8. Generation: Porsche 911 Turbo (992)
Ohne Wenn und Aber
Das wichtigste Erfolgsgeheimnis eines Turbo-Modells aus Zuffenhausen ist seit jeher die technische Evolution. So freut es Porsche-Enthusiasten sehr, aber überrascht sie wenig, dass der aktuelle 911 Turbo der Elfer-Generation 992 die magische Grenze von drei Sekunden beim Sprint auf hundert um 0,2 Sekunden unterbietet. Wie all seine Vorgänger tritt auch der 427 kW (580 PS) starke Turbo ab 2020 ein großes Erbe an. Jede Generation vor ihm schrieb den Ruf als weltweite Referenz für Hochleistungssportwagen fort. Die jüngste Generation des 2+2-Sitzers ist mehr als doppelt so stark wie der erste Turbo mit Dreiliter-Sechszylinder, einem einzelnen Lader und 191 kW (260 PS). Optisch ist der 911 Turbo im Vergleich zu seinem direkten Vorgänger muskulöser geworden, 20 Millimeter breiter an der Hinterachse, 45 Millimeter über der Vorderachse. Der aktive Bugspoiler und der variable Heckspoiler sind ebenfalls gewachsen.
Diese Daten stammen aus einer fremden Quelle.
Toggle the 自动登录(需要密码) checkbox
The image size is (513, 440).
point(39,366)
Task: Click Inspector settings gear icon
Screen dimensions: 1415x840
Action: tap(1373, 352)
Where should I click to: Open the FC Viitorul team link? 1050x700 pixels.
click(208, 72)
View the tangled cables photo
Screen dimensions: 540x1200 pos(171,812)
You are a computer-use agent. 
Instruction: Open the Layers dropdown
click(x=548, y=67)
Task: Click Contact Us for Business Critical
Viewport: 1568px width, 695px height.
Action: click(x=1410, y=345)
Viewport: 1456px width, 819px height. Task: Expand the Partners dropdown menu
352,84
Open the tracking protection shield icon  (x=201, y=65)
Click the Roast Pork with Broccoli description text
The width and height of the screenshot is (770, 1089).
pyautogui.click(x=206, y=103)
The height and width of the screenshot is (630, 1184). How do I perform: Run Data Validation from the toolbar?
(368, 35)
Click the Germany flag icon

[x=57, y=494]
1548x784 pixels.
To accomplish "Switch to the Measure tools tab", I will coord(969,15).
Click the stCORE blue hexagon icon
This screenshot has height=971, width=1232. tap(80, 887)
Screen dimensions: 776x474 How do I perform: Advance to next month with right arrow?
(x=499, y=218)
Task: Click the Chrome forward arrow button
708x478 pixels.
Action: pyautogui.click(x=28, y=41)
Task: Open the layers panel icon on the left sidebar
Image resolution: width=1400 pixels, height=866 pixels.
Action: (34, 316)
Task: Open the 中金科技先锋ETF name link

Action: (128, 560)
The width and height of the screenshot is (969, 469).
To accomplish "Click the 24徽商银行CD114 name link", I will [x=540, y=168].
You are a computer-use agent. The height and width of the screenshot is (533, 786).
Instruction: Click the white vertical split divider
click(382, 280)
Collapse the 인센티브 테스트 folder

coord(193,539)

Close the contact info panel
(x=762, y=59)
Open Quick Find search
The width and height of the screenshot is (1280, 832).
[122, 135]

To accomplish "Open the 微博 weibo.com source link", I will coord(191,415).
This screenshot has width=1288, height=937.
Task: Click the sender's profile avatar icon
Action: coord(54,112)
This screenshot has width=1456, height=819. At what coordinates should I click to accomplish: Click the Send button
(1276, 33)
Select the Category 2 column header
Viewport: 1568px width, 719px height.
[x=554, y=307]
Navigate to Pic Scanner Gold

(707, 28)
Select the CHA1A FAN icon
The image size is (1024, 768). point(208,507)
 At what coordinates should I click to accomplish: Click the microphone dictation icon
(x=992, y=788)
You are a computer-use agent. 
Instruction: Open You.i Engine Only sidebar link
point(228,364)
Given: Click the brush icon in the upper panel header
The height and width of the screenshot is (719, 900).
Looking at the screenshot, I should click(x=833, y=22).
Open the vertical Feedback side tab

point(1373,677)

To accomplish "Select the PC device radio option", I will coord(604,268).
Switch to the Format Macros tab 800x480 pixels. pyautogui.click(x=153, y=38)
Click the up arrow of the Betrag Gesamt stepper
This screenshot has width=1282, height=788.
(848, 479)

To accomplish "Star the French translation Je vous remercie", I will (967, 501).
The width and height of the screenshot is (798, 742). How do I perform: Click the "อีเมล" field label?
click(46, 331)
Die Ladeluftkühler befinden sich im Luftstrom unter dem Heckdeckel, über die Lufteinlässe in den Fondseitenteilen saugt der Sportwagen künftig Prozess- statt wie bisher Kühlluft. Obwohl der 911 Turbo über die Jahre schneller, größer und komfortabler geworden ist, hat er sich seine Grundcharakteristik stets bewahrt. Er verbindet Sportlichkeit mit Alltagstauglichkeit, Emotionalität mit Zuverlässigkeit und Dynamik mit Effizienz. Er bewahrt die Porsche-DNA, mit der es der Sportwagenhersteller geschafft hat, Geschichte zu schreiben. Immer wieder.